Drífa and Kjartan arrived shortly after breakfast for our day out doing the Golden Circle – a trip that Reykjavik Excursions charge £100 each for the tour that has no admission charges and only involves a few hours of driving. This way we get to see some famous sights but hopefully in the company of less tourists, and we get to spend some time with the family.
The journey starts with a pitstop at a bakery at Mossfellsbaer – I say bakery but it was more a deli-come-chocolatier at an out-of-town retail park. And then we head off away from the N1 inland to Þingvellir.
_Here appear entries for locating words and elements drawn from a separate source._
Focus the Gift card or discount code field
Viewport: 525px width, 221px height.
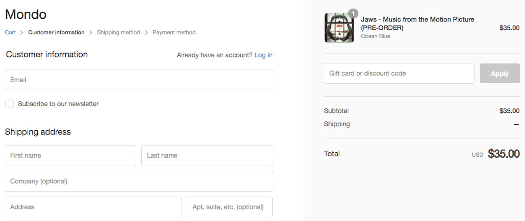pos(399,73)
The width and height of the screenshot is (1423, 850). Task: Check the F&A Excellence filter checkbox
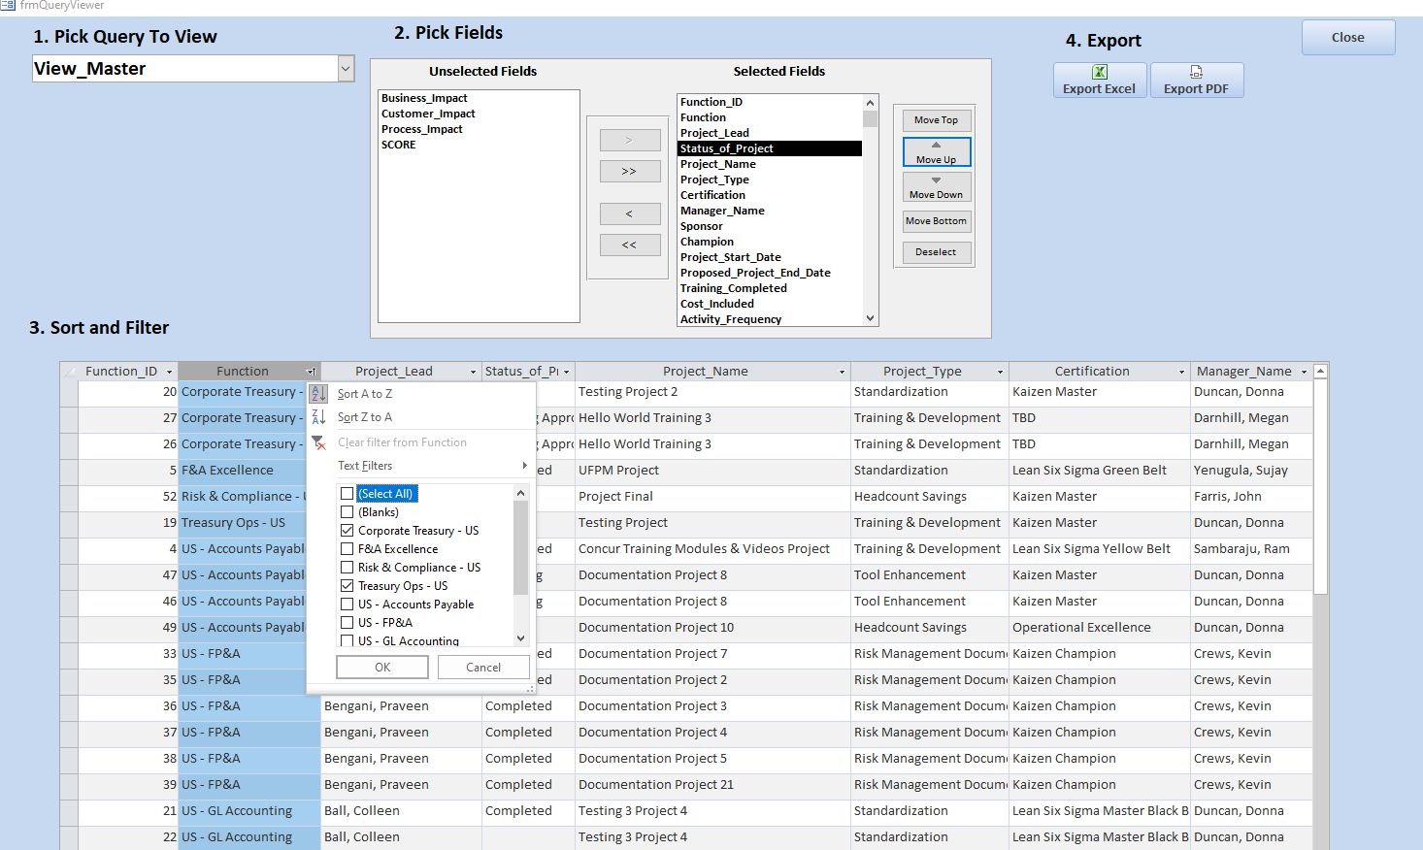click(x=347, y=549)
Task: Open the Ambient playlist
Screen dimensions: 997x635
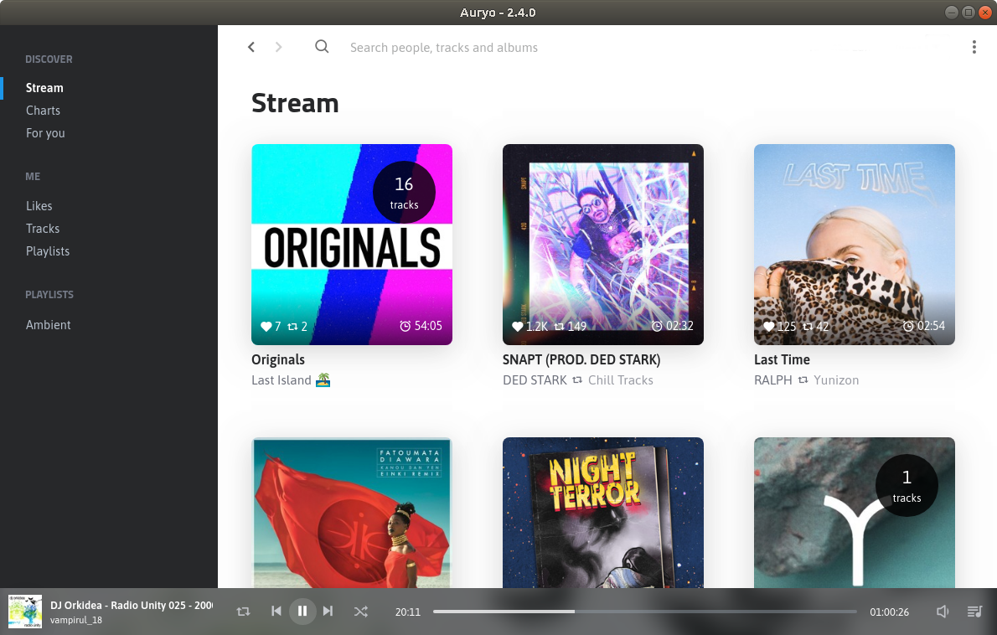Action: [49, 325]
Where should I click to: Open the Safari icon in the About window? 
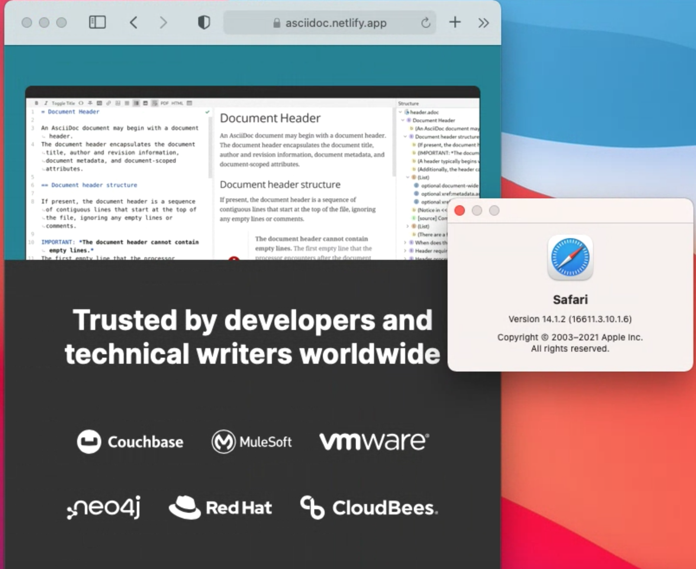[570, 258]
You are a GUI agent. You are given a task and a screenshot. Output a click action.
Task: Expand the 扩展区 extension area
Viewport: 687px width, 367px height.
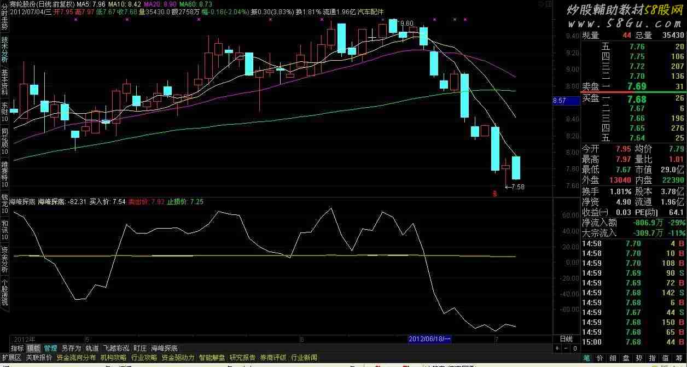coord(11,358)
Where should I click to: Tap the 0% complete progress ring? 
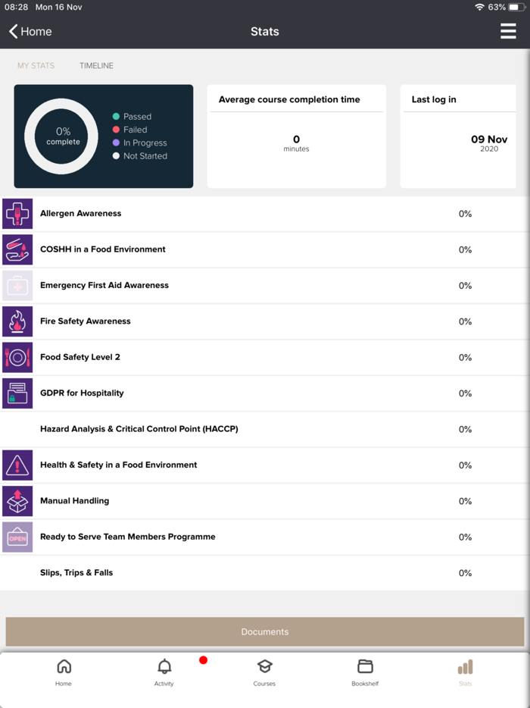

I have been to Þingvellir just once before at the end of my 2002 holiday in the north. Then, the visitor centre was brand new, but the day was heavy rain and thick, low cloud. The place was completely different. In fact it took me ages to realise that where we were today in the bright, clear sunshine in the rising heat, was the same place.
Þingvellir, seat of Iceland’s first government is on a large fissure in the ground – a massive cliff that runs through the ground. To the east you are standing on the Eurasian plate and to the west you are standing on the American plate – and this is the only place where the great mid-Atlantic ridge is visible above sea level. It’s weird to think that just a few hundred metres in either direction and where we are standing would be the bottom of the ocean.
From Þingvellir we head on to Pengingagjá or the Chasm of Coins – deep pool in a fissure of rock where we toss coins in to make a wish. Some one it seems has made a wish on an old credit card – a new maybe to term ‘loose change’.
As we drive onwards and up to Geysir we can see the great icecap of Landjokull beyond the mountains. The great Geysir – father to all geysirs in the world has been long dormant but his smaller brother Strokkur is reliably active and does its thing every five minutes or so and see it spurt several times in the time that we are there. Watching water gurgle and splutter before activity. The water, always at least 80–100°C of naturally hot water starts off almost serenely quiet and eerily blue before slowly rising and falling, with ever increasing difference in water level, faster and faster, until whoosh it gushes out in one huge fountain leaving a gaping chasm beneath, back into which the spilt water is sucked.
We have our lunch, bought earlier at a picnic table within sight of Geysir. And after lunch we move on to Gulfoss – Europe’s largest waterfall. It’s not far but I do realise that in my novel I have relocated it closer to Reykjavik – so much so that Ben, a state of shock and upset is able to drive out of Reykjavik to face his fears at Gulfoss. Again in contrast to the low cloud and persistent rain of ten years ago, today it is warm and sunny and a rainbow – could it be the Bifrost – lingers long over the waterfall which is stunningly beautiful.
On the drive back to Reykjavik, Kjartan and Drífa take us by way of the hillside location on the edge of a lake where last June they got married. It is indeed a fantastic and beautiful spot to get married.
Just between Snorrabraut, the indoor swimming pool and the back of Hallsgrimkirkur we find the new location of Cheap Jeep but unfortunately the man there, like before on the phone, is worrying laid back about things. There’s no jeep for us as our vehicle has been dropped off at Keflavik and it won’t be ready for an hour maybe. He takes our phone number though and says he will call when it is ready for collection. We leave again, without jeep wondering if he will or not and what our vehicle will look like when it does…
…it’s not long after we’ve finished dinner and Emma and I settle down with Janet in the lounge to read and write our journals and talk that the man phones us in characteristically laid back fashion to say it will be ready in 20 minutes. Drifa comes back to the house and takes us back down into Reykjavik to collect our jeep. A Blue Daewoo which is fully functioning, automatic, and cheap by merit only by being old and having a slightly peculiar door handle to the back door.
As it begins now to get dark I catch up with writing these pages and think about repacking my rucksack for the round Iceland road trip ahead of us. For bedtime reading tonight, further to something that Kjartan said, I will make a start on Halldór Laxness’ Independent People.